One Block Off Bourbon

The finger-snapping man 
guiding people into 
the nightclub with 
slicked-back hair and 
winning ways sits
on the toilet
head down drunk
               old
tuxedo on a nail
as the street follows 
him up the stairs
up the stairs
into his
room and down
the stairs down
the stairs into 
the street 
while 
down the hall 
in a room 
five feet wide
and twelve feet long
with one wall green
and one wall purple, 
yellow door and
window black,
I lie in bed 
admiring 
the baby roaches 
that climb my walls
and wonder about myself 
for liking them
as the lights 
and the noise
and the knowing
all fade.

A Difference

Working in the 5 a.m.
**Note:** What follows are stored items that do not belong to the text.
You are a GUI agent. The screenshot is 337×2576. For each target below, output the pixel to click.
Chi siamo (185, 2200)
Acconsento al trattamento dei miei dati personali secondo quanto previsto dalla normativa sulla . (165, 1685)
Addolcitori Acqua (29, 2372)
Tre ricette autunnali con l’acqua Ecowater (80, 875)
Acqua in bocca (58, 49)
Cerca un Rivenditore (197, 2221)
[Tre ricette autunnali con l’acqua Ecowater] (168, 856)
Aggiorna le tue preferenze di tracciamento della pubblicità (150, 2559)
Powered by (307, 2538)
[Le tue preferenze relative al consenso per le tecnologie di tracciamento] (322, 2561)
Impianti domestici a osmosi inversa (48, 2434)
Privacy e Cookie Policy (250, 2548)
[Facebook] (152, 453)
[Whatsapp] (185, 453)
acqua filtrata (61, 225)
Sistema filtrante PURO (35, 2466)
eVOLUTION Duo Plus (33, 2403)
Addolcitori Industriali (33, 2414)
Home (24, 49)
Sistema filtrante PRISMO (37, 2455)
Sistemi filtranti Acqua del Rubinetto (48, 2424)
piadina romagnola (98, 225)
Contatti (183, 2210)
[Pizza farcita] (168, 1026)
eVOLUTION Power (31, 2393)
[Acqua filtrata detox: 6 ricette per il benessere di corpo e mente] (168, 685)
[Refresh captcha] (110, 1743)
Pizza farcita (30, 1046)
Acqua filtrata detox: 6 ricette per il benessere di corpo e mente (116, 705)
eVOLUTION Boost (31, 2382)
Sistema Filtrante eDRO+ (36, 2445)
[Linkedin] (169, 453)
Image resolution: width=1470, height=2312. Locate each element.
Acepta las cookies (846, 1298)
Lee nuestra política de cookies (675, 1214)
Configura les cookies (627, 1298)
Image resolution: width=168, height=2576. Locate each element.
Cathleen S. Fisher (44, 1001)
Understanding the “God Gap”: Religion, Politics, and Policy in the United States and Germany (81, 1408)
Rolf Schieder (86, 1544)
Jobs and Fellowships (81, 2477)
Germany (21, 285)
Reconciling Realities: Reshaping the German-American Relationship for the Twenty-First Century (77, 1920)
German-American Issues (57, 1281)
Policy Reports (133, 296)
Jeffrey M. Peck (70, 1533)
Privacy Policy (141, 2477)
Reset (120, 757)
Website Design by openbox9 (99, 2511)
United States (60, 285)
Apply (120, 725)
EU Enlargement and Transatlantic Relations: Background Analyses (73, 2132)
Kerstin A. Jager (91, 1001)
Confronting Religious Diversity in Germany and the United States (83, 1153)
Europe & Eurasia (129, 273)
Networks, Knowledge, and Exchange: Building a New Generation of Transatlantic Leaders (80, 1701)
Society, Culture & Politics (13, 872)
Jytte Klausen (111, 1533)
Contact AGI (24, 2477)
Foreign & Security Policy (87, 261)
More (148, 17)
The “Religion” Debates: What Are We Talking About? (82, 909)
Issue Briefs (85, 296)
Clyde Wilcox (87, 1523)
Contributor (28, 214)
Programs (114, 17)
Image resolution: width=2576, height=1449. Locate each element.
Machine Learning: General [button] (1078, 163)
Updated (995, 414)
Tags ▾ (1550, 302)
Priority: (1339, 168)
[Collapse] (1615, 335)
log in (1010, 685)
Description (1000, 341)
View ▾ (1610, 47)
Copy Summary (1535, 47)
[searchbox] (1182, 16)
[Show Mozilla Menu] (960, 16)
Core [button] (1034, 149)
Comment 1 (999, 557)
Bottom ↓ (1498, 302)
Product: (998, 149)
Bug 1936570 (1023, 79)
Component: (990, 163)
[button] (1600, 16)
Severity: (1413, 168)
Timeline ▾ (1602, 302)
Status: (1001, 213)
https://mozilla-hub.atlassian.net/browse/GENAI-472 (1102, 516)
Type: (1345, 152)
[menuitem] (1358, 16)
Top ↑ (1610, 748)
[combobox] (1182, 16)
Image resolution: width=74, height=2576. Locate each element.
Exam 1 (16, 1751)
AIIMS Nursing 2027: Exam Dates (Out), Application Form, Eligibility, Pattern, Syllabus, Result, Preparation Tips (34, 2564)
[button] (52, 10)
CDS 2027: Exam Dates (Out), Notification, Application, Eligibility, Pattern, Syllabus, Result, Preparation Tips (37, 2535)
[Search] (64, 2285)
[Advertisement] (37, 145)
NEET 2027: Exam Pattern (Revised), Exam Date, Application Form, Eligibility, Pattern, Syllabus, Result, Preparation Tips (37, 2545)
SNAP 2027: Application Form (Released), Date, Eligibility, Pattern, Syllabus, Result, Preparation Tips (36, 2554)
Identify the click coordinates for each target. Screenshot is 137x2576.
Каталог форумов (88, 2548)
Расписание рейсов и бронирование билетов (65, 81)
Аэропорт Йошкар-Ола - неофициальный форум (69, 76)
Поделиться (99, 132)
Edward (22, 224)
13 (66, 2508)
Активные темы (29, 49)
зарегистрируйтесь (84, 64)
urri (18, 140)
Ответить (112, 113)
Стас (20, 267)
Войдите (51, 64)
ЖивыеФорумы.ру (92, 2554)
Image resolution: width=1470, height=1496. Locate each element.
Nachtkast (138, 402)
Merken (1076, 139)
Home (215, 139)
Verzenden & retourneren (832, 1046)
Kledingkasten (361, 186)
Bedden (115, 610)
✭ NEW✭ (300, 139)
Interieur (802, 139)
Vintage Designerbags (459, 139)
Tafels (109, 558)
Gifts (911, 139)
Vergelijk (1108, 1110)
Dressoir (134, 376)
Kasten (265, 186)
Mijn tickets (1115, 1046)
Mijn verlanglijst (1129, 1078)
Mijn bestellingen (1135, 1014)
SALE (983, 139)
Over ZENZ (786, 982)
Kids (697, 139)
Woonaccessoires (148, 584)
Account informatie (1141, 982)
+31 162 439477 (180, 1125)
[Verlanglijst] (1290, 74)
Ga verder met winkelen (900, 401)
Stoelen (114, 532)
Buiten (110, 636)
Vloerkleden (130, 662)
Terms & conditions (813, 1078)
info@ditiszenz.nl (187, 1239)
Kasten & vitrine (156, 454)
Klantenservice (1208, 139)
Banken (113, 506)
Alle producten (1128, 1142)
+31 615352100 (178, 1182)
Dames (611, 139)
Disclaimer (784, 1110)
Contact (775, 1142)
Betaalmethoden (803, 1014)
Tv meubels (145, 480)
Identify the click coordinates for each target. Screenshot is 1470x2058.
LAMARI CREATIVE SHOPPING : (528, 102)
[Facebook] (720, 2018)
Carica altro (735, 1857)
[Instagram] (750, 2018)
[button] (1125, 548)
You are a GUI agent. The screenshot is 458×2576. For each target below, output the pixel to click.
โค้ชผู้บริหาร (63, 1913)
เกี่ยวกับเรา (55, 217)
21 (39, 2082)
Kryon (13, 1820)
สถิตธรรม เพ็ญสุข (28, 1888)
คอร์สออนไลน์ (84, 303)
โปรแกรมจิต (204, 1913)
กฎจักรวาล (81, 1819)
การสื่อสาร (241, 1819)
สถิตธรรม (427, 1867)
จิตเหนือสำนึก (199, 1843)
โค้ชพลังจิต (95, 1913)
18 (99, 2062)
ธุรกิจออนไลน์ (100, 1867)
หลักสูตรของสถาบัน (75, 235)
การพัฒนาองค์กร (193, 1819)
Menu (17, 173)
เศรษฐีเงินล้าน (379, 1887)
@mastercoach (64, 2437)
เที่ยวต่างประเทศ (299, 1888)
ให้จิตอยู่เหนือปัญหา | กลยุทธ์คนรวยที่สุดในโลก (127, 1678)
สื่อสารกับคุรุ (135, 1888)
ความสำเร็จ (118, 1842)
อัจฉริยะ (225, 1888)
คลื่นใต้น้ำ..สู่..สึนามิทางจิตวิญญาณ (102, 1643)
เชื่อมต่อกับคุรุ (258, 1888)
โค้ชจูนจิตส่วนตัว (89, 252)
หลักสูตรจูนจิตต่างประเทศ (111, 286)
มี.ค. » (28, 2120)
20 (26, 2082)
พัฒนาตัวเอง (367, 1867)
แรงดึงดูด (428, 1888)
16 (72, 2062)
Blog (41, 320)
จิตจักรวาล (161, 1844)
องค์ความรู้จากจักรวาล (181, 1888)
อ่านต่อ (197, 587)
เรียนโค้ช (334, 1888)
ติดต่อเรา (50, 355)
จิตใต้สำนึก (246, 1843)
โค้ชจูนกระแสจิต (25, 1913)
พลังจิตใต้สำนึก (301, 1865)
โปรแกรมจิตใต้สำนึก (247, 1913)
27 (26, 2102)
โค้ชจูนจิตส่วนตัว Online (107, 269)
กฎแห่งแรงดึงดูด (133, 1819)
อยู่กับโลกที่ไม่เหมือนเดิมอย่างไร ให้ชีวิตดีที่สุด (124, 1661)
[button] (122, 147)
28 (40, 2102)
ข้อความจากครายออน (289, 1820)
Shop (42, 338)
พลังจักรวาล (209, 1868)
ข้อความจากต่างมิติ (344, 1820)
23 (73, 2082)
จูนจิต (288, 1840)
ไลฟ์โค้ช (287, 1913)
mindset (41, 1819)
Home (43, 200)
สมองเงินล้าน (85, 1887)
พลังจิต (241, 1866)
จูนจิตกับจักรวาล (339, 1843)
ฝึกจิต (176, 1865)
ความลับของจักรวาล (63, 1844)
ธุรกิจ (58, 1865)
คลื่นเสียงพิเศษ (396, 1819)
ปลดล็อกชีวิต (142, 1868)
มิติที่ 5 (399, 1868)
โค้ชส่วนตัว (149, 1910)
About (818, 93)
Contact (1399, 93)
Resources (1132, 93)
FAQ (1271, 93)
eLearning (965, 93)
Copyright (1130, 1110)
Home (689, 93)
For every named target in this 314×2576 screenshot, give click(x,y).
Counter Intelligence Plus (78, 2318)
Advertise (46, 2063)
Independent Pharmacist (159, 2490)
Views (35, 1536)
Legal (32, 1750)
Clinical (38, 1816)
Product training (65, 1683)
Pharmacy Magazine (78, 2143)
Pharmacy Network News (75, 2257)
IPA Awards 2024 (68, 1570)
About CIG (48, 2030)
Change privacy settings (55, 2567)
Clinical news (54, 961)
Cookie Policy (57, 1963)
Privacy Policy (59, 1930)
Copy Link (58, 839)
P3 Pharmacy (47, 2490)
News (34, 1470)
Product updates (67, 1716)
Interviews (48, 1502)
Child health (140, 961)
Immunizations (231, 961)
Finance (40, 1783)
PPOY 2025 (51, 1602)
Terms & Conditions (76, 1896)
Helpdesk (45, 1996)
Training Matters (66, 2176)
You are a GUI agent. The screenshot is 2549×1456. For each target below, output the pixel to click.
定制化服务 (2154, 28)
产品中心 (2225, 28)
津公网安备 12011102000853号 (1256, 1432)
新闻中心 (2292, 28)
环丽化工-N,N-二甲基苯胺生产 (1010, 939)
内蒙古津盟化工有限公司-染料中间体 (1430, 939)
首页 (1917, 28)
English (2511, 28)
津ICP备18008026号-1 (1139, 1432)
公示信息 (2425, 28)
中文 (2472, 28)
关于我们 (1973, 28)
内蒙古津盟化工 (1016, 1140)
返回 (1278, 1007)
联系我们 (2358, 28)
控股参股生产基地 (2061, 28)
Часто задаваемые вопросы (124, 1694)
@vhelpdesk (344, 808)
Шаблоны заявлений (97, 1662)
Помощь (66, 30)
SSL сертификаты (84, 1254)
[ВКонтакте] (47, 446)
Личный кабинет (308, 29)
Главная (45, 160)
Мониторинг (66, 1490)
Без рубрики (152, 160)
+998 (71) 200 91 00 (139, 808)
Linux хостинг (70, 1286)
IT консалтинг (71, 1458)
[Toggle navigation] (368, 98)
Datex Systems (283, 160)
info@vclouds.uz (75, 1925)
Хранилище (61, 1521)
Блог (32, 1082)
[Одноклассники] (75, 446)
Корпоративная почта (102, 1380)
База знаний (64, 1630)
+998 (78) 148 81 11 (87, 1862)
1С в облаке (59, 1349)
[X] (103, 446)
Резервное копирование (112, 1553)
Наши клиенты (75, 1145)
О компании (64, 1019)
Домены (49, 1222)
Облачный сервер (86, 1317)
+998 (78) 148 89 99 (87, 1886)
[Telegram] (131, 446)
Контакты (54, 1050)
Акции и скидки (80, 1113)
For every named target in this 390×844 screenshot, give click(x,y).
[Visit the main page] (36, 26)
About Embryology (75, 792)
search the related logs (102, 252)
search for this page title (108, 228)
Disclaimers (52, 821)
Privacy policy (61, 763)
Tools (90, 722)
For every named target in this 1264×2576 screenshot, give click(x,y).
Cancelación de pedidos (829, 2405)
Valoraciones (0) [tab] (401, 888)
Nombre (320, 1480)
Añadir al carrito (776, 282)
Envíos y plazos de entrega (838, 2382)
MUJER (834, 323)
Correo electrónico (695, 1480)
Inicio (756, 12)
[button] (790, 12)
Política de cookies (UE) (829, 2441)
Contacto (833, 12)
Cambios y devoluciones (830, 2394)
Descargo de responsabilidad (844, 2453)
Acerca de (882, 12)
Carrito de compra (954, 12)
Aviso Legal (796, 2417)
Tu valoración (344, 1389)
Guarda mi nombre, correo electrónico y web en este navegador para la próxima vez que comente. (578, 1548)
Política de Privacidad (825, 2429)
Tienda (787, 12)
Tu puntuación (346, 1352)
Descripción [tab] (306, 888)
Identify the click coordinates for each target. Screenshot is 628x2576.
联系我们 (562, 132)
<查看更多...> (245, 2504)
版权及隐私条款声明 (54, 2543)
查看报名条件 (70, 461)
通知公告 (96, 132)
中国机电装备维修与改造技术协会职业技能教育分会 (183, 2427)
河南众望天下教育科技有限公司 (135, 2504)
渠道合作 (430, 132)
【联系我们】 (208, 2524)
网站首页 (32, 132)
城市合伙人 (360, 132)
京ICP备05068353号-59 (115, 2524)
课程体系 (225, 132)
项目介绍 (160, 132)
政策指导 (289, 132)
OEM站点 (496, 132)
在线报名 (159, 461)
New Orleans shipyard,
scraping the inner-hulls of monstrous
river-gone grain haulers after
the other midnight-
ending job—

orange rust showering below and beyond
and upon us

we pause to watch from fifty-foot ladders
the Korean crew execute
their militaristic assault upon 
their own spotless
deck.

So tiny! So fast!

And strangely
vicious.

Yes, then.

We return to our union-slow chiseling of rust,
sweeping of water and 
hot private dreams 

of being 

fired and finally 
sleeping the sleep 
of the damned
and the 
free.

Matt DennisonAfter a rather extended and varied second childhood in New Orleans (street musician, psych-tech, riverboat something-or-other, door-to-door poetry peddler, etc.), Matt Dennison finished his undergraduate degree at Mississippi State University where he won the National Sigma Tau Delta essay competition (judged by X.J. Kennedy). His work has appeared in Rattle, Natural Bridge, The Spoon River Poetry Review, and Cider Press Review, among others. He currently lives in a 108-year-old house with “lots of potential.”